Not everything our parents told us turned out to be true. One pearl of wisdom that mothers traditionally pass on, however, has stood the test of time. Eating your vegetables really is good for you.  Period.
Vegetables are full of vitamins, minerals, phytonutrients and fiber.  But let’s face it, if we actually cared about that we would already be eating an abundance of them.  People reading these articles are interested in losing weight.  It’s my job to convince them that not only should they do it in a healthy manner; that is in fact the only way they are going to be successful in the long run.
Eating more vegetables is very effective for getting leaner and staying leaner for two main reasons.  Number one, they fill you up without providing an inappropriate amount of calories.  Number two, they take the place of more calorie dense foods that you could be eating.
A large part of satiety is based on adequate chewing.  That’s one of the reasons we can eat so much fast food.  It almost dissolves in our mouths and we go on eating far longer than we really need to.  Vegetables on the other hand, are the polar opposite.  Whether we are talking about leafy greens, crunchy roots, or cruciferous florets, vegetables take time and energy to chew.
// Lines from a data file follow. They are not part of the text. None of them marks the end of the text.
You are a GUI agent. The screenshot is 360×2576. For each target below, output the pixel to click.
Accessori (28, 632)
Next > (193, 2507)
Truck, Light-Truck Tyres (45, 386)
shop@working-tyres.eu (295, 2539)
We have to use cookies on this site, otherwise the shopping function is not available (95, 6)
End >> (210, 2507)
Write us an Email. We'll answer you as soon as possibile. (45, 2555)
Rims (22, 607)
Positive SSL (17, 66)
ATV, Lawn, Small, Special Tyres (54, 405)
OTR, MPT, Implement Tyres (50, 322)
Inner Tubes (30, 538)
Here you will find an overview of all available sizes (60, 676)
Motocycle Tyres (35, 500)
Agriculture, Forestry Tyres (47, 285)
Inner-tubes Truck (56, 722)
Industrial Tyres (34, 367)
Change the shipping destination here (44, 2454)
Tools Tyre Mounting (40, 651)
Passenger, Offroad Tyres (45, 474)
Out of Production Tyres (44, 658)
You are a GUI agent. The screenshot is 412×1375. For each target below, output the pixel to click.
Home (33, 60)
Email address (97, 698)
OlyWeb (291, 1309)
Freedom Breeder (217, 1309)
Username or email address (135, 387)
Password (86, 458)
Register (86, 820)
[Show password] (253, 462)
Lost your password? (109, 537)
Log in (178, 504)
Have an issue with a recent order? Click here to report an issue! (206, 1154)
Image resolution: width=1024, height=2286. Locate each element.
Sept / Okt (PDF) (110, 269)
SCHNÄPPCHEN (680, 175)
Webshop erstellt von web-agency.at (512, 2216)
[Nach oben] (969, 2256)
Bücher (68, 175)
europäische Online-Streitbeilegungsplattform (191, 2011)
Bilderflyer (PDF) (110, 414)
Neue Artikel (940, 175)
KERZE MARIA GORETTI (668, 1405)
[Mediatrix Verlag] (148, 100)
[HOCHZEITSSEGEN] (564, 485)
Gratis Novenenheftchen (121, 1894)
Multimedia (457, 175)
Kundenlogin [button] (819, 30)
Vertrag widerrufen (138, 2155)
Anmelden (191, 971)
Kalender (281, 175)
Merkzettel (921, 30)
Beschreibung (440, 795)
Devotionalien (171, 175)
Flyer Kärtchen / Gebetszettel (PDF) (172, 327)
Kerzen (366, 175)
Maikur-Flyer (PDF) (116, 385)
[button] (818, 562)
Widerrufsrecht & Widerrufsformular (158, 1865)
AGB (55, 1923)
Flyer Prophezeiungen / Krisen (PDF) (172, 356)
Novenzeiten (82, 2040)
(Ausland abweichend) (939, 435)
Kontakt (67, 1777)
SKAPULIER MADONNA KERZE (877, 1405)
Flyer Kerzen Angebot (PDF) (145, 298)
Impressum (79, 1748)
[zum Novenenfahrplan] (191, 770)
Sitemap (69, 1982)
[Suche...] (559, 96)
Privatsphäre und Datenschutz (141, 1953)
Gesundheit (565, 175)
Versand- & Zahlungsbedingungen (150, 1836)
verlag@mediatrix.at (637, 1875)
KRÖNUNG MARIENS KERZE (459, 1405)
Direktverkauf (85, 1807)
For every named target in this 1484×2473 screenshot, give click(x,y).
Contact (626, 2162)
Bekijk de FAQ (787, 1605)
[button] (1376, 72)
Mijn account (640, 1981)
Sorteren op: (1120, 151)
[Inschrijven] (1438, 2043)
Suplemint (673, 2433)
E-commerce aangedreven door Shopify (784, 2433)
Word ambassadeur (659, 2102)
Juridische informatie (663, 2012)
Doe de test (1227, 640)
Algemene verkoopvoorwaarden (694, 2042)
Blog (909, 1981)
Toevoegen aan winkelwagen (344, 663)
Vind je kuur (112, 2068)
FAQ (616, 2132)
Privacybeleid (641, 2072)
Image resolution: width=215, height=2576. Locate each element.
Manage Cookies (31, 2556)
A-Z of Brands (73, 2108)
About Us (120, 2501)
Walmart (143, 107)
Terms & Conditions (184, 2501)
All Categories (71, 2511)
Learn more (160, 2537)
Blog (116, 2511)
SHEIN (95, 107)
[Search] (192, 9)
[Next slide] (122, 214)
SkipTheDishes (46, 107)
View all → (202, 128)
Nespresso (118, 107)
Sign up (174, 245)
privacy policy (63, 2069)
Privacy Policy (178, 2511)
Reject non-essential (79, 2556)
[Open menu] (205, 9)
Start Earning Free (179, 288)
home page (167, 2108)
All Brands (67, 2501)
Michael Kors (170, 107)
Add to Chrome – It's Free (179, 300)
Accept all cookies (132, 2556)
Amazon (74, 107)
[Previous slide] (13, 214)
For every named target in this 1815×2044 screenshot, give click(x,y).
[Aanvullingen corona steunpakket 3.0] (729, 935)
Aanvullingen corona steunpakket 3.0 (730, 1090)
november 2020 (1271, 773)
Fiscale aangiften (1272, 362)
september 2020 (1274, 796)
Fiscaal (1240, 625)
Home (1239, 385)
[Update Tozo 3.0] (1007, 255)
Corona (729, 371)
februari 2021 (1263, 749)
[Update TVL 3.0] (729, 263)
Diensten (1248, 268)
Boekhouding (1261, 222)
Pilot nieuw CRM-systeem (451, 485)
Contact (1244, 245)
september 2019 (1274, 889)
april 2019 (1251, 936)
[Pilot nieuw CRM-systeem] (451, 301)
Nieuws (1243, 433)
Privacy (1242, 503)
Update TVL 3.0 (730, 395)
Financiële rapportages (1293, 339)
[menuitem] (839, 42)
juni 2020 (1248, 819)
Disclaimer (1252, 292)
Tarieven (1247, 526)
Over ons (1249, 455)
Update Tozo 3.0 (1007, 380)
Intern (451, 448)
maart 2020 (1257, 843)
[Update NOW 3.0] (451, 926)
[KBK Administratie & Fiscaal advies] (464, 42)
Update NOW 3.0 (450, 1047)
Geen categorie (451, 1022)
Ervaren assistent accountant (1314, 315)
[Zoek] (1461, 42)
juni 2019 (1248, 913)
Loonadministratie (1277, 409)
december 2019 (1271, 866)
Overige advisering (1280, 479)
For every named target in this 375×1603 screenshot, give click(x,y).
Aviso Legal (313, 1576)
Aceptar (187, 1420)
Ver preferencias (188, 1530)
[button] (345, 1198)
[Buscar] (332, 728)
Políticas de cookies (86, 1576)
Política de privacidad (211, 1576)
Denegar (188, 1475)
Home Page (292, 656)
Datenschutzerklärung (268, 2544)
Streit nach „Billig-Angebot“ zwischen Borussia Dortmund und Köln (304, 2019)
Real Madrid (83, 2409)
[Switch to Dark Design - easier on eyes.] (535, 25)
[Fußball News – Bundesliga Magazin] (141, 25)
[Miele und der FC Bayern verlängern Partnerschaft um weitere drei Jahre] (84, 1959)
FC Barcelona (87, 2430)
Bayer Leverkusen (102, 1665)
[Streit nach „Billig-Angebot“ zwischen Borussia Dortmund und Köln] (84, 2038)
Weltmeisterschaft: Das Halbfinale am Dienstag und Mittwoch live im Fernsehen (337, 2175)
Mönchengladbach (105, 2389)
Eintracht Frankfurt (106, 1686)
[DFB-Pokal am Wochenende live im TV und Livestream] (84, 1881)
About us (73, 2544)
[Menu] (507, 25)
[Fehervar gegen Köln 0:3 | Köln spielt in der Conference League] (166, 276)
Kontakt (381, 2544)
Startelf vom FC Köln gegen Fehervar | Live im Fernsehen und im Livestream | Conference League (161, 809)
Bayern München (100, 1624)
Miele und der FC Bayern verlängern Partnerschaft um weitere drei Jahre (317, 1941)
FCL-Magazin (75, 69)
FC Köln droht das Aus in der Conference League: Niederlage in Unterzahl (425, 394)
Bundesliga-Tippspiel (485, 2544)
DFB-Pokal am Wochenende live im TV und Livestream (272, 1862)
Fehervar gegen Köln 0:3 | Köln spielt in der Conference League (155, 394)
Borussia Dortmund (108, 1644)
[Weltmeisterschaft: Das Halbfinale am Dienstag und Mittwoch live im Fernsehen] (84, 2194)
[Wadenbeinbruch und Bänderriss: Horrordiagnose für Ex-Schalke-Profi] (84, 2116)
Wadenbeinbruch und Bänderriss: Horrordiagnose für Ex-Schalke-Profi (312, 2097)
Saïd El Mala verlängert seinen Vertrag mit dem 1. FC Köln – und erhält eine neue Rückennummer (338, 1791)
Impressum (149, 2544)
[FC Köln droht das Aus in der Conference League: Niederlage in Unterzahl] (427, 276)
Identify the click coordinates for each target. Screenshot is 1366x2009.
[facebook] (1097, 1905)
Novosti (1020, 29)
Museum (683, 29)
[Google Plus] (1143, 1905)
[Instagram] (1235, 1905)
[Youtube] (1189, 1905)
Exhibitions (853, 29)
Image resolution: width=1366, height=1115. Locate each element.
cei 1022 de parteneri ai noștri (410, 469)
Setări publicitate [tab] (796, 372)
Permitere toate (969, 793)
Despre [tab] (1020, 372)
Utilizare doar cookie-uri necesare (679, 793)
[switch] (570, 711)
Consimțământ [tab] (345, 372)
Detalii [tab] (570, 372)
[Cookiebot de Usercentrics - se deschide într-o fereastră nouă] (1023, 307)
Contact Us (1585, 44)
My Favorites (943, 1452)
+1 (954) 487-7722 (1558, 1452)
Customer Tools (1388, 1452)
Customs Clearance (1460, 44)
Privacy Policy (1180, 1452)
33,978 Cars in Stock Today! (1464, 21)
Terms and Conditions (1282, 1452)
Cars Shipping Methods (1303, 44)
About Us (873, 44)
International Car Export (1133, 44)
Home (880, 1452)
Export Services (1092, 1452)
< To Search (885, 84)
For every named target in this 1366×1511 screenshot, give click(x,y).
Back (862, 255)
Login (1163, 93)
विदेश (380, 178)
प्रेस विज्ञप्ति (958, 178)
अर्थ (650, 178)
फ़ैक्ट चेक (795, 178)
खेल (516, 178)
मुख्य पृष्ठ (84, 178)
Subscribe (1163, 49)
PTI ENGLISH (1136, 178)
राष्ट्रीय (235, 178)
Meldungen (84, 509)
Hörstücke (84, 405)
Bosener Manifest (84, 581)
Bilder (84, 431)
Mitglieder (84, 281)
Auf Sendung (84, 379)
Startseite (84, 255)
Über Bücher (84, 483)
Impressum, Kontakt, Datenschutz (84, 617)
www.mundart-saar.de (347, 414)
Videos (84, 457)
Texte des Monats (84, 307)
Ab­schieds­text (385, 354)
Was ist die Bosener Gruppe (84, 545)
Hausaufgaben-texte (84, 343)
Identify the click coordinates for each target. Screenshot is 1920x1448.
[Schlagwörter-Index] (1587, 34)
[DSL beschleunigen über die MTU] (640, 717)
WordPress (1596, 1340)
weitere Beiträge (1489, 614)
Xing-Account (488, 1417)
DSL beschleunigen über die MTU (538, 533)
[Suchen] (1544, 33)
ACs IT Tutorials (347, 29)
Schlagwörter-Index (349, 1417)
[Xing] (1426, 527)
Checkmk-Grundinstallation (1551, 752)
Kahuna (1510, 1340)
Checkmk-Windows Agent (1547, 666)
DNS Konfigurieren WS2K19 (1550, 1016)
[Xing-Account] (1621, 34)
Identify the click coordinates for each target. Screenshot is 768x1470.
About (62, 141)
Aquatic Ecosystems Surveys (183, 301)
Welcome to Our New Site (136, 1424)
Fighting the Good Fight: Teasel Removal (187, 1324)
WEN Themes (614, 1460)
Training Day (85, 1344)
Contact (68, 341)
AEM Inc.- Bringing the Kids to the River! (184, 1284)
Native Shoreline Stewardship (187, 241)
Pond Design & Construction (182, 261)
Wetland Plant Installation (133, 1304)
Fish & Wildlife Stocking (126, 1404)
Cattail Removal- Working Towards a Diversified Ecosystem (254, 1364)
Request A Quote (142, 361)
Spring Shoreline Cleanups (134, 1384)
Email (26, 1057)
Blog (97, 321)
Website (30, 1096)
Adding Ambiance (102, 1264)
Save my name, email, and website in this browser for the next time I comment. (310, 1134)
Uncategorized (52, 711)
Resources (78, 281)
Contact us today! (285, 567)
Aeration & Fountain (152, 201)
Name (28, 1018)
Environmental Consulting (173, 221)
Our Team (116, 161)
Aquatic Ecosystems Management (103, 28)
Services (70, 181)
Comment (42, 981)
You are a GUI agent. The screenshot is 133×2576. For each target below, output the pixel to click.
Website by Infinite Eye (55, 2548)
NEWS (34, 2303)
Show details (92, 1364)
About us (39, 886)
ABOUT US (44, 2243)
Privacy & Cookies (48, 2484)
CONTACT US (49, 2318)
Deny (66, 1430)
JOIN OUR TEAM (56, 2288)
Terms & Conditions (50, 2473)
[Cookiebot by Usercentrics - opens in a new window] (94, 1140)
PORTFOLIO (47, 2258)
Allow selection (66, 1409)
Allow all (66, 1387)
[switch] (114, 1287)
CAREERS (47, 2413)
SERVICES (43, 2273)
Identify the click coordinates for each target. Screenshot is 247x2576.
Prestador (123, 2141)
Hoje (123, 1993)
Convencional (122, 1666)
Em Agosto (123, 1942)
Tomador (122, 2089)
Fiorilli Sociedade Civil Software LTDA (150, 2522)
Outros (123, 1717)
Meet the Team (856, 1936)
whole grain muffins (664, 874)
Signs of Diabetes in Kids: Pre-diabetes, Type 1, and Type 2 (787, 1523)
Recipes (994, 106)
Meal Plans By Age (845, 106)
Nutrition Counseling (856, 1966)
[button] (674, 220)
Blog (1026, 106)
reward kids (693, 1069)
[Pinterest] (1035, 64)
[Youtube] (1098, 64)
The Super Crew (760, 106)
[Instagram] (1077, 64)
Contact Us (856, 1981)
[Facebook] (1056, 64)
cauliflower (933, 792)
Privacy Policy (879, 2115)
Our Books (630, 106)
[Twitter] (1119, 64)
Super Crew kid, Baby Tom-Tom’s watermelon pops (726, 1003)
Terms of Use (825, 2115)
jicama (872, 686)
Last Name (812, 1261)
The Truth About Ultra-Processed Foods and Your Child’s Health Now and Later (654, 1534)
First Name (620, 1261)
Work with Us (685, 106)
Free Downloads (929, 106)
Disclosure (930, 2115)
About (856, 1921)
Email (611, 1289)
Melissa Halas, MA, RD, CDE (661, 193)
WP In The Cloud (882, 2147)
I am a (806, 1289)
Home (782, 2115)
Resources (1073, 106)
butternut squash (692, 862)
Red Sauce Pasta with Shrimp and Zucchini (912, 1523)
As much as possible, vegetables should be included in every meal.  I don’t, however, advocate just eating vegetables for any meal.  A classic rookie mistake that many dieters make is skipping breakfast and then just having a salad for lunch.  On paper this might seem like a good idea.  You certainly haven’t taken in very many calories so far for the day.
The problem with this is that while vegetables are extremely nutritious and filling, by themselves they won’t keep you full for long, nor will they provide enough energy.  By dinner time your body feels like it has basically fasted all day and it is almost certain you will overeat at that time.
I’m not saying that you can’t base your lunch or any other meal, for that matter, on vegetables.  Rather, I’m reminding you of the importance of including adequate protein and fat with each meal.  Once you’ve done that, you really can’t eat too many vegetables, whereas it is certainly possible to eat larger portions than we need of any other foods.
If I just had eggs by themselves for breakfast, I would probably need to eat some toast or potatoes to feel satisfied.  When I stuff my omelet with onions, zucchini, mushrooms and spinach, to name just one possibility, I have plenty to eat without having to resort to more processed foods.
Salads are great for lunch, but as I said, make sure and get some protein through your fish, chicken, game, beans or legumes and add some healthy fat through your cheese, avocado, nuts or olive oil based dressing.  It can be fun and makes salads less boring to experiment with all the different types of greens we now have available and to add different chopped or grated vegetables.
Dinners are a time where you can really be creative with adding vegetables to your diet.  Stir fries and curries are fun ways to incorporate vegetables, as are many soups.  There are multitudes of vegetables you can simply steam on the stove or microwave.  Topping these with melted cheese or adding some butter or olive oil can really increase their palatability, even if you aren’t already a big vegetable eater.
Okay, so maybe having our mothers tell us that vegetables were good for us wasn’t enough.  Perhaps if my mother had told me that adding vegetables to my diet wherever I could would help me to be lean, muscular, and win bodybuilding contests I would have listened.  Whatever your goal or motivation to be leaner, adding more vegetables will help you to reach it.  And Mom was right, they are good for you.